To investigate the effects of guanylin and GC-C overexpression on lipid accumulation in vivo, we generated guanylin-GC-C double-Tg rats. The body weights of HFD Tg rats fell below those of HFD WT rats, even though energy intake was similar in HFD Tg and HFD WT rats. In addition, the mesenteric adipocytes were smaller in HFD Tg rats than in HFD WT rats. Accordingly, HFD Tg rats did not show hyperinsulinemia. These findings suggest that Tg rats are resistant to an HFD and thus escape insulin resistance. Tg rats had no diarrhea throughout the study, and the amount of feces and the fecal triglyceride and FFA contents did not differ between HFD Tg and HFD WT rats (data not shown). Our data demonstrate that lipid accumulation clearly was inhibited in the mesenteric fat of HFD Tg rats. Furthermore, mRNA expression of genes involved in droplet formation was decreased in the mesenteric fat, but not in the subcutaneous or epididymal fat tissues and brown adipose tissues, of HFD Tg rats. mRNA expression of genes involved in fatty acid oxidation in the mesenteric fat but not in the subcutaneous or epididymal fat tissues and brown adipose tissues was higher in these rats than in HFD WT rats. These findings may reflect the high levels of expression of guanylin and GC-C in the mesenteric fat tissues of HFD Tg rats (supplementary Fig. II-B). On the other hand, in the mesenteric fat of DR rats with high-level expression of guanylin and GC-C, Fas mRNA expression was downregulated, and perilipin mRNA showed a trend toward downregulation compared with the levels of mRNA expression in control, DIO, and DR rats without guanylin and GC-C expression (data not shown). In contrast, the mRNA expression of enzymes involved in fatty acid oxidation in the mesenteric fat of DR rats with high-level expression of guanylin and GC-C did not differ from that in control, DIO, and DR rats without guanylin and GC-C (data not shown). Although here we declined to investigate the reasons underlying this discrepancy between Tg rats and DR rats with high-level expression of guanylin and GC-C, it may reflect differences in the duration of HFD feeding or the expression levels of guanylin, GC-C, or both, in the mesenteric macrophages.
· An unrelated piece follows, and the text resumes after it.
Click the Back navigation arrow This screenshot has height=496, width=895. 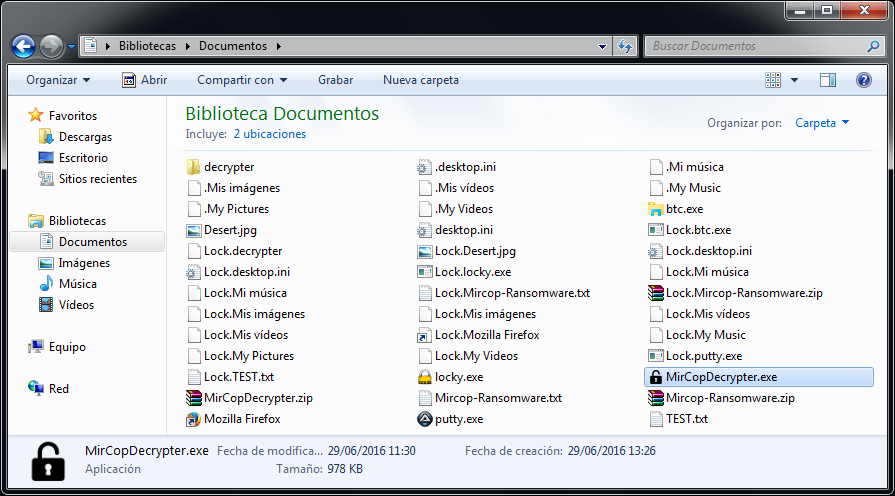pyautogui.click(x=24, y=46)
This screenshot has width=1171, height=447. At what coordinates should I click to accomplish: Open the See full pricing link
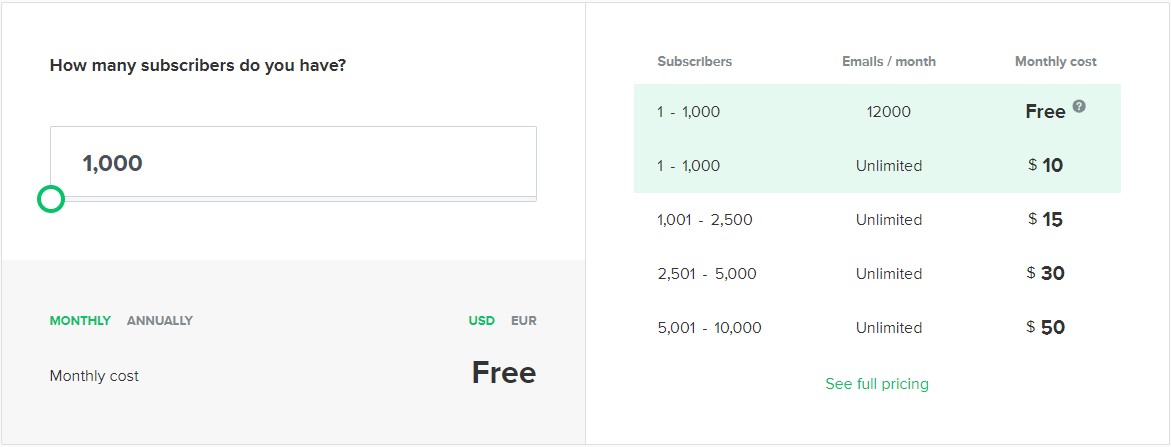click(877, 384)
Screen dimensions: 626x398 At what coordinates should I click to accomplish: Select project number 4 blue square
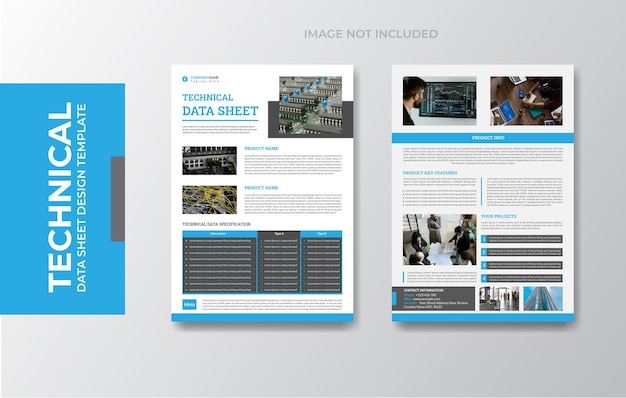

In this study, we also showed that lipid accumulation in the livers of HFD Tg rats was quite mild compared with that of HFD WT rats. Considering the high levels of expression of guanylin and GC-C in the livers of HFD Tg rats (data not shown), these data suggest that the guanylin-GC-C system regulates lipid accumulation in other organs in addition to the mesenteric fat. To address how guanylin-GC-C system functions for inhibition of lipid accumulation, further investigations would be required.

Recently, apoptosis inhibitor of macrophages (AIM) protein was shown to be transported from macrophages to adipocytes via CD36, thereby decreasing the activity of Fas (39). This process inhibits droplet formation and subsequently stimulates FFA efflux from adipocytes (39). Our data similarly showed that the mRNA levels of Fas and perilipin in the mesenteric fat were lower in HFD Tg rats than in HFD WT rats. These findings suggest that plasma FFA and glycerol levels increase after excess release of lipids from the mesenteric fat of HFD Tg rats. However, plasma levels of FFA and glycerol did not differ between HFD Tg and HFD WT rats. These data indicate that guanylin-GC-C double-Tg rats have a strong ability to catabolize excess lipids and prevent their accumulation. Additional studies to elucidate the functional and mechanistic characteristics of the macrophages expressing guanylin and GC-C likely would yield insight into the unique metabolism of Tg rats.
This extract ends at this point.